Chrome Extension AI & LLM Integration — Developer Guide

12 min read

AI and LLM Integration in Chrome Extensions

Architecture Overview

Integrating AI and large language models into Chrome extensions requires careful architectural decisions about where API calls happen and how data flows between components.

The background service worker serves as the central hub for AI operations. This is where you make API calls to OpenAI, Anthropic, or other LLM providers. The service worker has the longest lifecycle and can maintain state across browser sessions, making it ideal for managing API keys, handling authentication, and coordinating AI requests from multiple sources.

Content scripts should never make direct API calls to LLM services. They run in the context of web pages and would expose your API keys to the page. Instead, content scripts send messages to the background worker, which handles the AI interaction and returns results.

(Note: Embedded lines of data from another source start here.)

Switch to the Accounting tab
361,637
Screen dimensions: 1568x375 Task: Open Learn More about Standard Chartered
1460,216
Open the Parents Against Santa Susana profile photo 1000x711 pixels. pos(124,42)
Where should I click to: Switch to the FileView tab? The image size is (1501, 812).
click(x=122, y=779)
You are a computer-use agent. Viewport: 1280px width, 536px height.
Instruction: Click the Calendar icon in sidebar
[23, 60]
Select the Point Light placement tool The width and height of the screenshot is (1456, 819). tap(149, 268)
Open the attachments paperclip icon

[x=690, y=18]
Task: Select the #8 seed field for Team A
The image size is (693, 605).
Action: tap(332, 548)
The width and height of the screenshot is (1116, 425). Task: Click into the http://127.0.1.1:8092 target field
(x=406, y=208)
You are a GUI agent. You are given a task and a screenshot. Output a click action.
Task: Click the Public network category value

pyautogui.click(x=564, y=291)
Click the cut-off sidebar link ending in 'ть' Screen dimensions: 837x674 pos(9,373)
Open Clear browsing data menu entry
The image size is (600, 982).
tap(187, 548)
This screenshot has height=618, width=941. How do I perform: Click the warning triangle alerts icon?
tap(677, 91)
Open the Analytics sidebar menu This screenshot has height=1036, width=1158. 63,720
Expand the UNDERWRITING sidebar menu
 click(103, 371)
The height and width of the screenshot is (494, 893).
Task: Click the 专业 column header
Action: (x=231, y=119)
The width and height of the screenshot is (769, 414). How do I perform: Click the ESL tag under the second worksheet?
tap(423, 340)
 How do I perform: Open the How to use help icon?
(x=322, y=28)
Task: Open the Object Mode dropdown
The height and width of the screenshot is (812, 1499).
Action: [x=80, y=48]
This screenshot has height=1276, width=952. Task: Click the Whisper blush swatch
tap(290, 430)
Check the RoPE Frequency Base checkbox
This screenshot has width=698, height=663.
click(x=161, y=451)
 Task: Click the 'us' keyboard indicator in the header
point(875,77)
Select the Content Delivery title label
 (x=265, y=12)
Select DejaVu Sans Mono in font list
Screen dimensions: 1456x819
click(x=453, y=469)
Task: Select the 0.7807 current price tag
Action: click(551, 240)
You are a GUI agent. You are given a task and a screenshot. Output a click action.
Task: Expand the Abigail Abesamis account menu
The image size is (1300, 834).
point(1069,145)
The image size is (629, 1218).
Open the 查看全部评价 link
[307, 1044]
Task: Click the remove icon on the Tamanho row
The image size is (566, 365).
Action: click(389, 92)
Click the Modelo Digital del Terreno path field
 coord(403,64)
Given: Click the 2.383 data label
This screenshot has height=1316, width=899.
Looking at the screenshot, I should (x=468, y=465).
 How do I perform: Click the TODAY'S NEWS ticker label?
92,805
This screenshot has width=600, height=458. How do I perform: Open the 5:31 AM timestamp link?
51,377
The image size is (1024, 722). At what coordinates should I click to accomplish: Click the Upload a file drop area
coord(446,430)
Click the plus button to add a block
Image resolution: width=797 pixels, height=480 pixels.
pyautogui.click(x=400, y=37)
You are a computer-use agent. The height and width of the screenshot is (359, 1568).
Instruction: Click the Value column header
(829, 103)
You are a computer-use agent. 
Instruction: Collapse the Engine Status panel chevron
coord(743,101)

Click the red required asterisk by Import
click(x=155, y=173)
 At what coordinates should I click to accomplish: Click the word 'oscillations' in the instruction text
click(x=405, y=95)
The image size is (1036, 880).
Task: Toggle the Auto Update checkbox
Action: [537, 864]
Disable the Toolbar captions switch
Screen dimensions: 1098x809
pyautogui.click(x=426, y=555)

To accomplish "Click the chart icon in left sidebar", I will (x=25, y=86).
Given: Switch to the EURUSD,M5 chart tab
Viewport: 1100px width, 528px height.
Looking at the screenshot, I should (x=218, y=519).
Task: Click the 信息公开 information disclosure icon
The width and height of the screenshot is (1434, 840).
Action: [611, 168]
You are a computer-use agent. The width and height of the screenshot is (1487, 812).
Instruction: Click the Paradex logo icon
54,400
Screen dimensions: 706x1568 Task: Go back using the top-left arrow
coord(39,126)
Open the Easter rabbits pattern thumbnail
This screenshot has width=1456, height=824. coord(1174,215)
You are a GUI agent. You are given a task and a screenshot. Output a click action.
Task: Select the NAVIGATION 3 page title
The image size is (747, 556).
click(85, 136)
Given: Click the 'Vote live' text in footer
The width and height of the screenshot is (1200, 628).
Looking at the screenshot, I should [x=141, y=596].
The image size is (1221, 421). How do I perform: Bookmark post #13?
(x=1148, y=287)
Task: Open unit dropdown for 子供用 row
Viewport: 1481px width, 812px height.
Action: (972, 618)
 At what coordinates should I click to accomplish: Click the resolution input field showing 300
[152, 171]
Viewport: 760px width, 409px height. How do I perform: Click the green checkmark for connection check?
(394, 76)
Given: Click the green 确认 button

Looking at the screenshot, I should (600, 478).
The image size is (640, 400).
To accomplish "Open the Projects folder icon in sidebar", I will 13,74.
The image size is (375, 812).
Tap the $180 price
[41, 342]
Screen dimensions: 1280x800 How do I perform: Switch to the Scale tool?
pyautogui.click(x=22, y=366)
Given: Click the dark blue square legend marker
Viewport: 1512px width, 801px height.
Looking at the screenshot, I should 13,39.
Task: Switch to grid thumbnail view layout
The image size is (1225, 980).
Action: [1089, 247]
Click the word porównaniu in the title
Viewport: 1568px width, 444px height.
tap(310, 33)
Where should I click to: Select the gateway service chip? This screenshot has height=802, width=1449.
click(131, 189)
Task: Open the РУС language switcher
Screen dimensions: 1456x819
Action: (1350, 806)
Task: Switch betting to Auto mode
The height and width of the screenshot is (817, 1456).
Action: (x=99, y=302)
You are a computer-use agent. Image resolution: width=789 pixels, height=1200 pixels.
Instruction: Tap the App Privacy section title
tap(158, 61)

Popup scripts can provide user-facing AI features, but remember that the popup only lives while the user interacts with it. For long-running AI operations or streaming responses, use the service worker as the intermediary.

Calling External LLM APIs

OpenAI Integration

// background.js
async function callOpenAI(prompt, apiKey) {
  const response = await fetch('https://api.openai.com/v1/chat/completions', {
    method: 'POST',
    headers: {
      'Authorization': `Bearer ${apiKey}`,
      'Content-Type': 'application/json',
    },
    body: JSON.stringify({
      model: 'gpt-4o',
      messages: [{ role: 'user', content: prompt }],
      temperature: 0.7,
    }),
  });
  
  const data = await response.json();
  return data.choices[0].message.content;
}

Store your API key securely and retrieve it only when needed. Never hardcode keys in your extension source.

Anthropic Integration

// background.js
async function callAnthropic(prompt, apiKey) {
  const response = await fetch('https://api.anthropic.com/v1/messages', {
    method: 'POST',
    headers: {
      'x-api-key': apiKey,
      'anthropic-version': '2023-06-01',
      'Content-Type': 'application/json',
    },
    body: JSON.stringify({
      model: 'claude-3-5-sonnet-20241022',
      max_tokens: 1024,
      messages: [{ role: 'user', content: prompt }],
    }),
  });
  
  const data = await response.json();
  return data.content[0].text;
}

Both APIs follow similar patterns, but response formats differ. Build wrapper functions that normalize the output so your extension works with multiple providers.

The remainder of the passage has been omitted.